#### WHAT YOU HAVE TO DO
Retype all of the data. Every line must match exactly.

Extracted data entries
*****
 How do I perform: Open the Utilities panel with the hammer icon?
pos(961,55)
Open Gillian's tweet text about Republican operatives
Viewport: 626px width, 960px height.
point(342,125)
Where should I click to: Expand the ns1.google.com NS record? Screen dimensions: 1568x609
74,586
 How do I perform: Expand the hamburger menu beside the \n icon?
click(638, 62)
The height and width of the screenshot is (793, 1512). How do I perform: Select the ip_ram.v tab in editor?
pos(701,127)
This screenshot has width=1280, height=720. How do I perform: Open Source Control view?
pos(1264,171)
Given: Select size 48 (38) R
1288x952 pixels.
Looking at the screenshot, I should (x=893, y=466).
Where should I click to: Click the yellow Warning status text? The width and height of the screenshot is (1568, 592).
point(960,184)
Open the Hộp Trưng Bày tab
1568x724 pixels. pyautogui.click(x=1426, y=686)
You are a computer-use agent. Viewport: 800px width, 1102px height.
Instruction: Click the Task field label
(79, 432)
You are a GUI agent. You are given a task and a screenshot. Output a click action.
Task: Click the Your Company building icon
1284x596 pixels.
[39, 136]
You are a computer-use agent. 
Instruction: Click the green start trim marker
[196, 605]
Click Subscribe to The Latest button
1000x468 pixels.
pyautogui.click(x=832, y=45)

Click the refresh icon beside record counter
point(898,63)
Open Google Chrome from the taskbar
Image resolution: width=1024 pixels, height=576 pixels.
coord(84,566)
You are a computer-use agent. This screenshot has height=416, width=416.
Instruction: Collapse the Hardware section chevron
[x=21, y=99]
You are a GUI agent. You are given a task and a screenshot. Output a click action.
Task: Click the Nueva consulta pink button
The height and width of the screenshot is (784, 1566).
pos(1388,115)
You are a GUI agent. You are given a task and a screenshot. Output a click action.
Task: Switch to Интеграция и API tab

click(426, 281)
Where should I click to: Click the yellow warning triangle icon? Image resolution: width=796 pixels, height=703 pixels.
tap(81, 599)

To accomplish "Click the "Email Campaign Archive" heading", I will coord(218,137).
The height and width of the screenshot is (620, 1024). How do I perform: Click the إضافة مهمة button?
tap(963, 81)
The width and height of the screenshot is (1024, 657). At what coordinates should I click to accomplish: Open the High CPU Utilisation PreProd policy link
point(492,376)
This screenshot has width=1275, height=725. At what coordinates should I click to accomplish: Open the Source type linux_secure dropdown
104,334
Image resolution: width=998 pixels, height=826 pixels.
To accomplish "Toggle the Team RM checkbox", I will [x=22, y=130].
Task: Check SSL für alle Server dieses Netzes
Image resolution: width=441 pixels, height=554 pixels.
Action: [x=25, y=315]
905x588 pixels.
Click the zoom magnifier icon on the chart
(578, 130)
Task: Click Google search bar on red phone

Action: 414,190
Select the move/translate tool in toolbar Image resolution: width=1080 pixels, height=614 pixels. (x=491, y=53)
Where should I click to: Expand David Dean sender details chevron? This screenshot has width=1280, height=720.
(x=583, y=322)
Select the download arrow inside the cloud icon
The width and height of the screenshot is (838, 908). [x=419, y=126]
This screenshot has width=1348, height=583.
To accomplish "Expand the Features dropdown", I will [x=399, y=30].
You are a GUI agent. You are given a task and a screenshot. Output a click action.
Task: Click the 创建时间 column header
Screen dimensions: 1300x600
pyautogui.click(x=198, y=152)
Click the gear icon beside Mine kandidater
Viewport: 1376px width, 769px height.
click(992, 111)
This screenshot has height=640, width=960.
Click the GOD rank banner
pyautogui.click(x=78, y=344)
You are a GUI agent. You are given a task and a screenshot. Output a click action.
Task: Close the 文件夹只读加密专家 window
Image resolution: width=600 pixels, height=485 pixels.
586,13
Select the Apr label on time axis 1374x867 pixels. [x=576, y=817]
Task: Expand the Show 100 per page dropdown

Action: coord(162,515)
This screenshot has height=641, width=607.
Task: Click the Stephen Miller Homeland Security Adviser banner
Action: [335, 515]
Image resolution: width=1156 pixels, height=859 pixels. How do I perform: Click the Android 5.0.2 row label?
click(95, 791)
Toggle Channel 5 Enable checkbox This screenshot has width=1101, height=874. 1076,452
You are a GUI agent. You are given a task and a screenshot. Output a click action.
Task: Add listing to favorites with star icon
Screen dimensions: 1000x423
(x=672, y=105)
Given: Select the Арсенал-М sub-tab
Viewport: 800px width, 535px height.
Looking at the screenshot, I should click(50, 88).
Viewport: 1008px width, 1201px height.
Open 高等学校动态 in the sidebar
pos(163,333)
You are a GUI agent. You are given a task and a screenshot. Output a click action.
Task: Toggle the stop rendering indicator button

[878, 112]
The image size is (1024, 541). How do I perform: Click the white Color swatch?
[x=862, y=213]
*****
#### OUTPUT
 How do I perform: Open the Utilities panel with the hammer icon?
pos(961,55)
Open Gillian's tweet text about Republican operatives
Viewport: 626px width, 960px height.
point(342,125)
Where should I click to: Expand the ns1.google.com NS record? Screen dimensions: 1568x609
74,586
 How do I perform: Expand the hamburger menu beside the \n icon?
click(638, 62)
The height and width of the screenshot is (793, 1512). How do I perform: Select the ip_ram.v tab in editor?
pos(701,127)
This screenshot has width=1280, height=720. How do I perform: Open Source Control view?
pos(1264,171)
Given: Select size 48 (38) R
1288x952 pixels.
Looking at the screenshot, I should (x=893, y=466).
Where should I click to: Click the yellow Warning status text? The width and height of the screenshot is (1568, 592).
point(960,184)
Open the Hộp Trưng Bày tab
1568x724 pixels. pyautogui.click(x=1426, y=686)
You are a computer-use agent. Viewport: 800px width, 1102px height.
Instruction: Click the Task field label
(79, 432)
You are a GUI agent. You are given a task and a screenshot. Output a click action.
Task: Click the Your Company building icon
1284x596 pixels.
[39, 136]
You are a computer-use agent. 
Instruction: Click the green start trim marker
[196, 605]
Click Subscribe to The Latest button
1000x468 pixels.
pyautogui.click(x=832, y=45)

Click the refresh icon beside record counter
point(898,63)
Open Google Chrome from the taskbar
Image resolution: width=1024 pixels, height=576 pixels.
coord(84,566)
You are a computer-use agent. This screenshot has height=416, width=416.
Instruction: Collapse the Hardware section chevron
[x=21, y=99]
You are a GUI agent. You are given a task and a screenshot. Output a click action.
Task: Click the Nueva consulta pink button
The height and width of the screenshot is (784, 1566).
pos(1388,115)
You are a GUI agent. You are given a task and a screenshot. Output a click action.
Task: Switch to Интеграция и API tab

click(426, 281)
Where should I click to: Click the yellow warning triangle icon? Image resolution: width=796 pixels, height=703 pixels.
tap(81, 599)

To accomplish "Click the "Email Campaign Archive" heading", I will coord(218,137).
The height and width of the screenshot is (620, 1024). How do I perform: Click the إضافة مهمة button?
tap(963, 81)
The width and height of the screenshot is (1024, 657). At what coordinates should I click to accomplish: Open the High CPU Utilisation PreProd policy link
point(492,376)
This screenshot has width=1275, height=725. At what coordinates should I click to accomplish: Open the Source type linux_secure dropdown
104,334
Image resolution: width=998 pixels, height=826 pixels.
To accomplish "Toggle the Team RM checkbox", I will [x=22, y=130].
Task: Check SSL für alle Server dieses Netzes
Image resolution: width=441 pixels, height=554 pixels.
Action: [x=25, y=315]
905x588 pixels.
Click the zoom magnifier icon on the chart
(578, 130)
Task: Click Google search bar on red phone

Action: 414,190
Select the move/translate tool in toolbar Image resolution: width=1080 pixels, height=614 pixels. (x=491, y=53)
Where should I click to: Expand David Dean sender details chevron? This screenshot has width=1280, height=720.
(x=583, y=322)
Select the download arrow inside the cloud icon
The width and height of the screenshot is (838, 908). [x=419, y=126]
This screenshot has width=1348, height=583.
To accomplish "Expand the Features dropdown", I will [x=399, y=30].
You are a GUI agent. You are given a task and a screenshot. Output a click action.
Task: Click the 创建时间 column header
Screen dimensions: 1300x600
pyautogui.click(x=198, y=152)
Click the gear icon beside Mine kandidater
Viewport: 1376px width, 769px height.
click(992, 111)
This screenshot has height=640, width=960.
Click the GOD rank banner
pyautogui.click(x=78, y=344)
You are a GUI agent. You are given a task and a screenshot. Output a click action.
Task: Close the 文件夹只读加密专家 window
Image resolution: width=600 pixels, height=485 pixels.
586,13
Select the Apr label on time axis 1374x867 pixels. [x=576, y=817]
Task: Expand the Show 100 per page dropdown

Action: coord(162,515)
This screenshot has height=641, width=607.
Task: Click the Stephen Miller Homeland Security Adviser banner
Action: [335, 515]
Image resolution: width=1156 pixels, height=859 pixels. How do I perform: Click the Android 5.0.2 row label?
click(95, 791)
Toggle Channel 5 Enable checkbox This screenshot has width=1101, height=874. 1076,452
You are a GUI agent. You are given a task and a screenshot. Output a click action.
Task: Add listing to favorites with star icon
Screen dimensions: 1000x423
(x=672, y=105)
Given: Select the Арсенал-М sub-tab
Viewport: 800px width, 535px height.
Looking at the screenshot, I should click(50, 88).
Viewport: 1008px width, 1201px height.
Open 高等学校动态 in the sidebar
pos(163,333)
You are a GUI agent. You are given a task and a screenshot. Output a click action.
Task: Toggle the stop rendering indicator button

[878, 112]
The image size is (1024, 541). How do I perform: Click the white Color swatch?
[x=862, y=213]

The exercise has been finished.